AFBV und WGG haben im Dezember 2024 und während der polnischen Ratspräsidentschaft gemeinsam mehrere Statements veröffentlicht [1], in denen sie Interessengruppen über die Standpunkte des Rates der EU und des Europäischen Parlaments („EP“) zu dem Vorschlag der Europäischen Kommission für eine Verordnung über NGTs [2] („Vorschlag“) informierten.

Zu Beginn der dänischen Präsidentschaft nehmen wir in Teil 1 zunächst zu den noch offenen Fragen aus dem Trilog-Verfahren Stellung (in Blau). Im zweiten Teil gehen wir auf die Kriterien von Anhang I ein und geben Empfehlungen (ebenfalls in Blau), um einen ausgewogenen Kompromiss zu ermöglichen.

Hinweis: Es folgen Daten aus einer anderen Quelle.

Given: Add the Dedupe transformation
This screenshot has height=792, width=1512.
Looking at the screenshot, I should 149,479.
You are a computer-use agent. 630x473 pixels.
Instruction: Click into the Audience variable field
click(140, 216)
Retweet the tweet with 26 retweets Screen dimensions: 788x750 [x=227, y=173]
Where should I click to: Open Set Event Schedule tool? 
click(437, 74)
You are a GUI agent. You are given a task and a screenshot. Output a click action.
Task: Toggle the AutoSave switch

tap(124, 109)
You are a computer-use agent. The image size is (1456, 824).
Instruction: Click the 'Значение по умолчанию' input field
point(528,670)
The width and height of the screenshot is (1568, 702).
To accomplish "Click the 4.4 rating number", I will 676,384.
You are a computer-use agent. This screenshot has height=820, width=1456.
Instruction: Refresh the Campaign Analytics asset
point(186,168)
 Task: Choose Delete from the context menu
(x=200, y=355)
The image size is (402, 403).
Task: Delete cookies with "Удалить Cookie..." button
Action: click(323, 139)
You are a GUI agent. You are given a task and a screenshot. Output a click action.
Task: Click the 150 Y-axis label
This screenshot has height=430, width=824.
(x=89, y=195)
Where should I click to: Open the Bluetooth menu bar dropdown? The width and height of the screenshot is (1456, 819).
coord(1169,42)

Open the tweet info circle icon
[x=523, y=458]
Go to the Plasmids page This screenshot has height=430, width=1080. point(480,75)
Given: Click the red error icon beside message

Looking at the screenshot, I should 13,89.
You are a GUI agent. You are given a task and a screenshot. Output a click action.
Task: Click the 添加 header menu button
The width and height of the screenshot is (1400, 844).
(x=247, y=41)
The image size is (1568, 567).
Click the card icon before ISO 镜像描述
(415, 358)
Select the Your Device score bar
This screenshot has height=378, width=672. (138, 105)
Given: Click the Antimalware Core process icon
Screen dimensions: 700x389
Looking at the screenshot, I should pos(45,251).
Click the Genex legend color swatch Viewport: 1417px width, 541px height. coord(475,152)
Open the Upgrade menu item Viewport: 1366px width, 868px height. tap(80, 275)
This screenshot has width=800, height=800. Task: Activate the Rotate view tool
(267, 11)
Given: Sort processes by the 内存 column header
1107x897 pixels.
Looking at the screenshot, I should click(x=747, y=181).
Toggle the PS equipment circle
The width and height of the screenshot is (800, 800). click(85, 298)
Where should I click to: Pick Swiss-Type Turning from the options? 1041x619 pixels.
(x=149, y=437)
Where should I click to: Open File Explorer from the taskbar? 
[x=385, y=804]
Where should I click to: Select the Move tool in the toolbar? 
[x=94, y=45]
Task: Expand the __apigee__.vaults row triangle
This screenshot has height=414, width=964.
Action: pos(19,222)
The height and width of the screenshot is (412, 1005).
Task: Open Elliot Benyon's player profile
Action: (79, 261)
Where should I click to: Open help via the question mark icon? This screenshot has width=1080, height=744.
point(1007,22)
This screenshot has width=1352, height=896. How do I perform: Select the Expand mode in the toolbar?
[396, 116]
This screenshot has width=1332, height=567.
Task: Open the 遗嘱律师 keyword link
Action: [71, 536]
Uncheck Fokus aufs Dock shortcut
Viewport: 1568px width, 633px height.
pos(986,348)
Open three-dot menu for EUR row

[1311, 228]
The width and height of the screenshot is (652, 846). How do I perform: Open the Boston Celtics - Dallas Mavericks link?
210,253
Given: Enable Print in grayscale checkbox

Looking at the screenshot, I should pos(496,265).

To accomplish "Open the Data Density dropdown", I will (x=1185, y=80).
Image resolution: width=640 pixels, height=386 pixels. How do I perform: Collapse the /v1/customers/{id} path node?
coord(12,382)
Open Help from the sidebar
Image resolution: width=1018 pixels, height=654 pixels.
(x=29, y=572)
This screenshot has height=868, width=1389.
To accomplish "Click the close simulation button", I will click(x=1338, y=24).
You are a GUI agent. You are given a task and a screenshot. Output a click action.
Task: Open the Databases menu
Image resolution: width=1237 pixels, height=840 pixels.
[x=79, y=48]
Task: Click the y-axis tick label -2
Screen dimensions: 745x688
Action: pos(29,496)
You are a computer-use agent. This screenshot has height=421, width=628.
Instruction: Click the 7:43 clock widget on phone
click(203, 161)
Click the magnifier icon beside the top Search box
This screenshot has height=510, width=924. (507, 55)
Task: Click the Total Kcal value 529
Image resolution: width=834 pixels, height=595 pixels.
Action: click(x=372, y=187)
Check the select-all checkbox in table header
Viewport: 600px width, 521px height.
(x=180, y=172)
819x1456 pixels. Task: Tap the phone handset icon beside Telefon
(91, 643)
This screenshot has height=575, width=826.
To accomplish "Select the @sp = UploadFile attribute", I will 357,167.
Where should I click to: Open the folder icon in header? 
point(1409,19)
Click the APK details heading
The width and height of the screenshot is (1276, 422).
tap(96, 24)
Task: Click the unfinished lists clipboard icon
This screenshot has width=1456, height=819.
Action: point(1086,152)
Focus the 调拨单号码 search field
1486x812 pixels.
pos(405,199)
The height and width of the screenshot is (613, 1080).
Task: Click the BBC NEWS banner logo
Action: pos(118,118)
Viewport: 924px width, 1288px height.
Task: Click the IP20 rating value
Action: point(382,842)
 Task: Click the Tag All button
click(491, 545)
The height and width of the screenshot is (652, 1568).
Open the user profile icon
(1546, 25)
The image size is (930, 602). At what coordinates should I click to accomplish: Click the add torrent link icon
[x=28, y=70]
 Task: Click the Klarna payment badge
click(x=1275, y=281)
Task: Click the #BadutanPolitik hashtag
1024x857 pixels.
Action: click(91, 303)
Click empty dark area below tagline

Teil I: Überblick über die Fragen, in denen sich die EU-Institutionen uneinig sind

In seinem Bericht vom 13. Juni 2025 über den Vorschlag [3] hat der polnische Vorsitz vier offene Fragen identifiziert, die wir hier in Anführungszeichen gesetzt haben. Zu diesen Fragen geben wir im Folgenden unsere Kommentare ab:

1.  Bedingungen für den NGT-Status von Pflanzen der Kategorie 1

„Das Parlament und der Rat sind sich uneinig über den Ansatz und die Schwellenwerte, die in den Äquivalenzkriterien festgelegt sind, d. h. über die Art und das Ausmaß der genetischen Veränderungen, die mit denen vergleichbar sind, die auf natürliche Weise oder bei der konventionellen Züchtung auftreten können. Darüber hinaus strebt das Parlament an, den Status von Pflanzen der Kategorie 1 auf eine begrenzte Positivliste von „Nachhaltigkeitsmerkmalen“ zu beschränken, während der Rat sich weitgehend nur auf den Grundsatz der Gleichwertigkeit stützt, mit der einzigen Ausnahme der Herbizidtoleranz.“

Kommentar 1a: Wir haben bereits zuvor festgestellt, dass die vorgeschlagene Gesetzgebung zu pflanzlichem Vermehrungsmaterial (PRM) vorsieht, die Nachhaltigkeit zu bewerten und die Herbizidtoleranz im Rahmen des Sortenregistrierungsverfahrens reguliert werden soll [4]. Wir verstehen die Position des EP, dass NGT-1-Pflanzen sowohl unter dem Gesichtspunkt der Nachhaltigkeit als auch in Bezug auf die Herbizidtoleranz überwacht werden müssen: Die PRM-Gesetzgebung sieht vor, dass diese Merkmale im Rahmen des Sortenregistrierungsverfahrens für alle Sorten unabhängig von den verwendeten Züchtungstechnologien bewertet werden. Da Nachhaltigkeit nur auf der Ebene der Sorte und nicht der Pflanze bewertet werden kann, sollte dieser Vorschlag für alle ein akzeptabler und vernünftiger Kompromiss sein.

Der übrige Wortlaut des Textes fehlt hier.